The three experiments show significant behavioral shifts in the directions predicted by CPT. Each agent was trained across 4–16 seeds and evaluated over 20 episodes per seed. All pairwise comparisons between REINFORCE and CPT-PG were statistically significant (p < 0.05, with most at p < 0.005) with large effect sizes (Cohen’s d > 1.1).

Experiment 1 - The Insurance Policy: REINFORCE favors the moderate path (Path 2 = 57%). CPT-PG with \(\lambda = 1.0\) shifts toward the safest path (Path 3 = 58%). Adding loss aversion (\(\lambda = 2.25\)) amplifies the shift dramatically (Path 3 = 79%).

Figure 3: Path distribution without loss aversion (\(\lambda\)=1.0)
Figure 4: Path distribution with loss aversion (\(\lambda\)=2.25)

Experiment 2 - The Certainty Effect: REINFORCE locks onto the riskiest path (Path 1 = 100%). CPT-PG shifts toward safety (Path 2 = 89%).

Figure 5: Path distribution for Experiment 2

Experiment 3 - The Gamble: REINFORCE always plays safe (Path 2 = 100%). CPT-PG gambles on the risky path 28% of the time (Path 1 = 28%, Path 2 = 72%).

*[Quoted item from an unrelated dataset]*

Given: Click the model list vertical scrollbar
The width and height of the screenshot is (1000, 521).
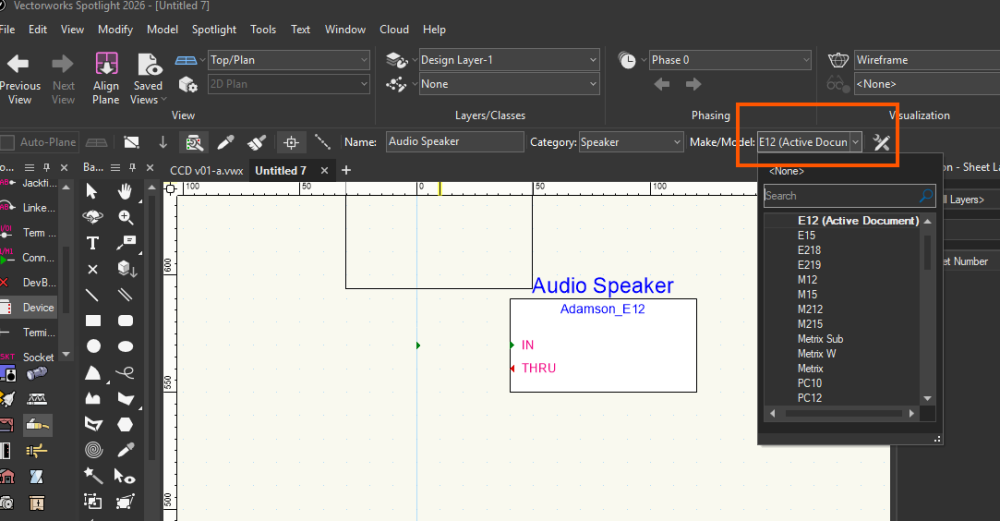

Figure 6: Path distribution for Experiment 3

Conclusions

AI agents learn and behave in a different way than humans, which is likely to generate divergences in some of the decisions they make. Even large post-trained language models are aligned to be useful assistants, which differs from humans’ expected behavior and goals. In these experiments we can see a few examples of how those differences manifest themselves in toy risk environments. It’s pretty plausible that these are also manifesting in more diffuse and important decisions every day, which is why this is an important topic to explore.

However, the limited scope of Cumulative Prospect Theory, and the challenges of adapting it to Reinforcement Learning, may not make it the best fit at the moment to map AI decision making to human expected behavior. Other interesting work like Persona Generators (Paglieri et al., 2026) and Experiential Reinforcement Learning (Shi et al., 2026) is definitely worth exploring.

The code for all experiments is available at ai-behavior-under-risk.

References

  • Tversky, A., & Kahneman, D. (1992). Advances in prospect theory: Cumulative representation of uncertainty. Journal of Risk and Uncertainty, 5(4), 297-323.
  • Kahneman, D., & Tversky, A. (1979). Prospect theory: An analysis of decision under risk. Econometrica, 47(2), 263-292.
  • Lepel, T., & Barakat, A. (2024). CPT-PG: Cumulative Prospect Theory in Policy Gradient. arXiv:2410.02605.
  • Williams, R. J. (1992). Simple statistical gradient-following algorithms for connectionist reinforcement learning. Machine Learning, 8(3), 229-256.